Introduction
Blackbird is an open-source OSINT (Open Source Intelligence) tool that searches for a given username across over 600 websites and social networks. It is designed for security researchers and investigators who need to map a digital footprint by discovering where a username is registered.
What Blackbird Does
- Searches for a username across 600+ websites and social media platforms simultaneously
- Validates account existence using HTTP status codes, response content, and page analysis
- Supports searching by email address in addition to username
- Exports results in CSV, JSON, or PDF formats for reporting
- Provides a web-based GUI alongside the command-line interface
Architecture Overview
Blackbird maintains a JSON database of site definitions, each specifying a URL pattern, expected HTTP response codes, and content markers for positive and negative matches. The search engine sends concurrent HTTP requests using async I/O, then classifies each response as found, not found, or error based on the site definition rules. Results are aggregated and formatted for the chosen output mode.

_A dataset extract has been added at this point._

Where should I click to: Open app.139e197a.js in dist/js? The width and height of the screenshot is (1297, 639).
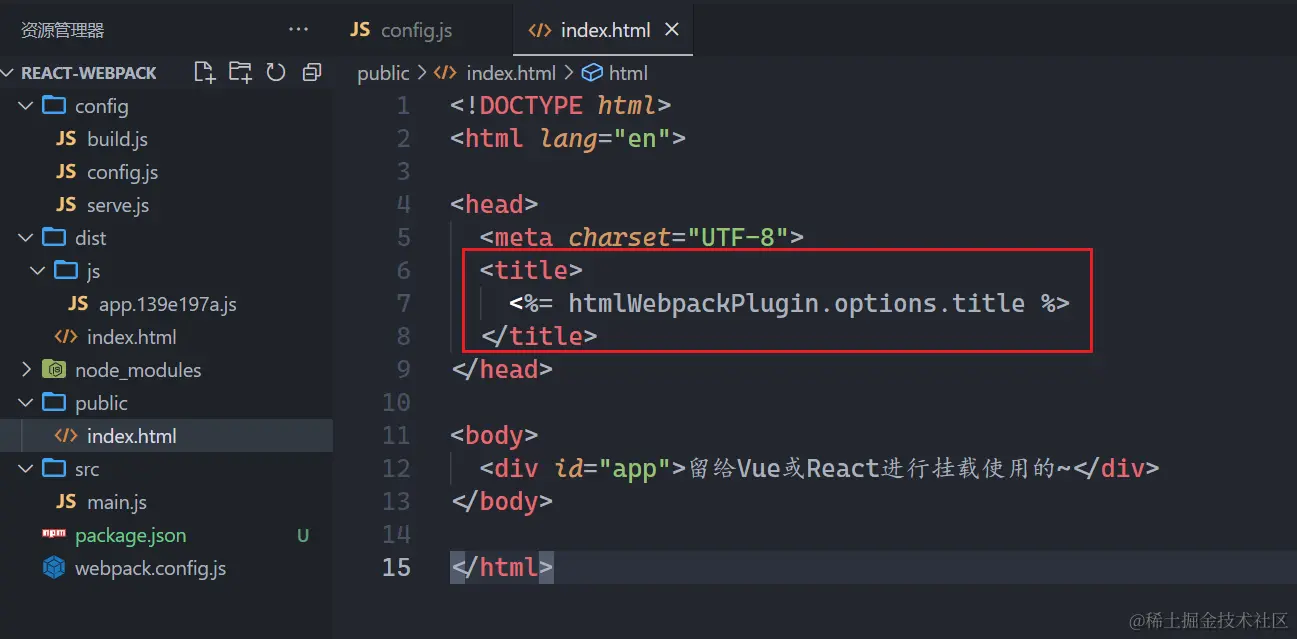click(x=167, y=304)
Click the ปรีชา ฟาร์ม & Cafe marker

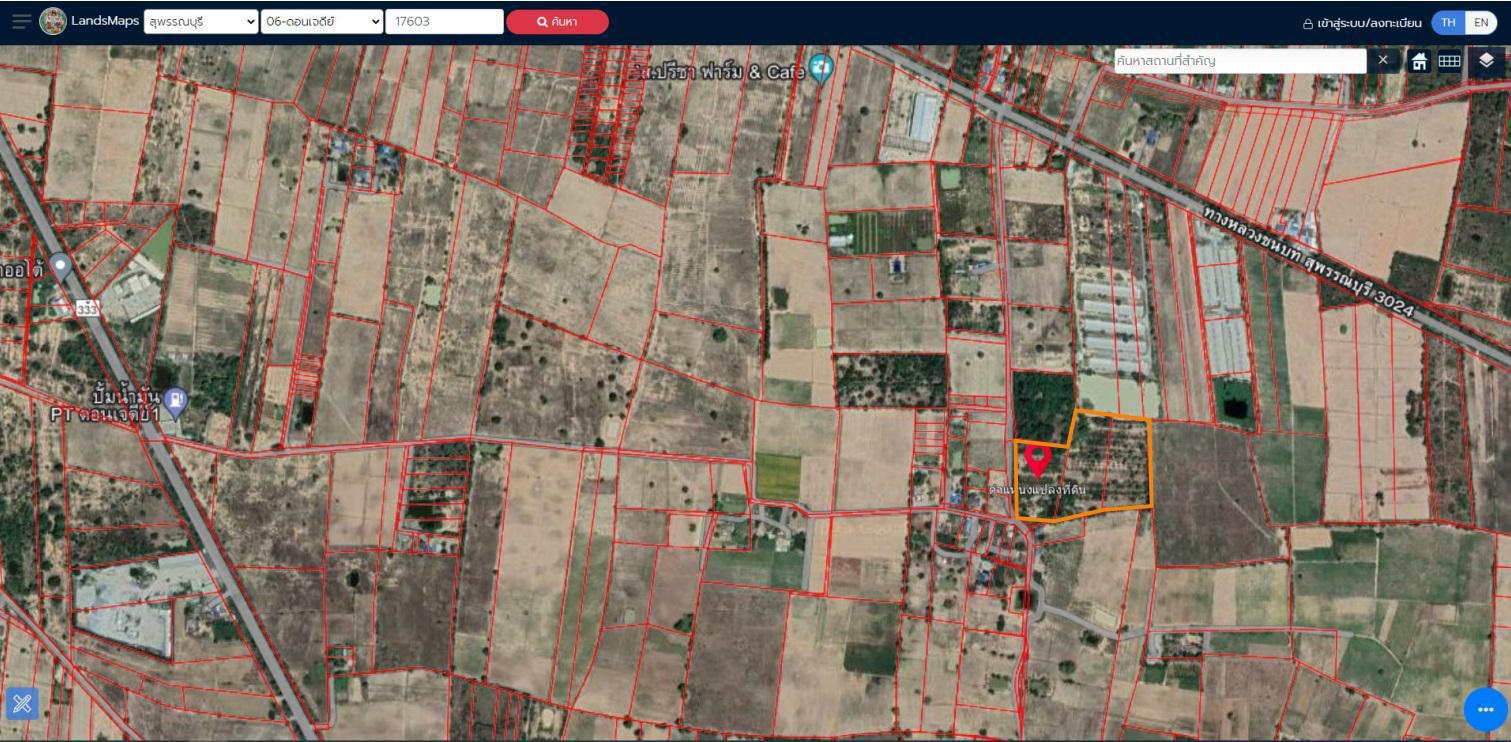coord(821,69)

Self-Hosting & Configuration
- Install via pip or run the Docker image for zero-setup usage
- Use the --username flag to search for a single username across all sites
- Add --tor to route requests through the Tor network for anonymity
- Filter results by category with the --filter flag to narrow searches
- Launch the web UI with the --web flag for a browser-based interface
Key Features
- Database of 600+ sites with actively maintained detection rules
- Concurrent async requests for fast parallel searches
- Tor proxy support for anonymous reconnaissance
- Multiple export formats including JSON, CSV, and PDF reports
- Web GUI for visual browsing of results without command-line use
Comparison with Similar Tools
- Sherlock — similar username search tool; fewer sites and no built-in web UI or PDF export
- Maigret — fork of Sherlock with more sites and tag-based filtering; Python-only CLI
- WhatsMyName — community-maintained username enumeration list; requires a separate client
- Maltego — commercial OSINT platform with visual graph analysis; paid and heavier
FAQ
Q: Is using Blackbird legal? A: Blackbird queries publicly accessible web pages. Legality depends on your jurisdiction and how you use the results. Always comply with applicable laws.
Q: Can I add custom sites to the database? A: Yes, add a new JSON entry with the URL pattern and detection rules to the sites database file.
Q: How accurate are the results? A: Most detections are reliable, but false positives can occur if a site changes its response format. Report issues via GitHub.
Q: Does it support bulk username searches? A: Yes, pass a text file of usernames with the --list flag to search multiple names in one run.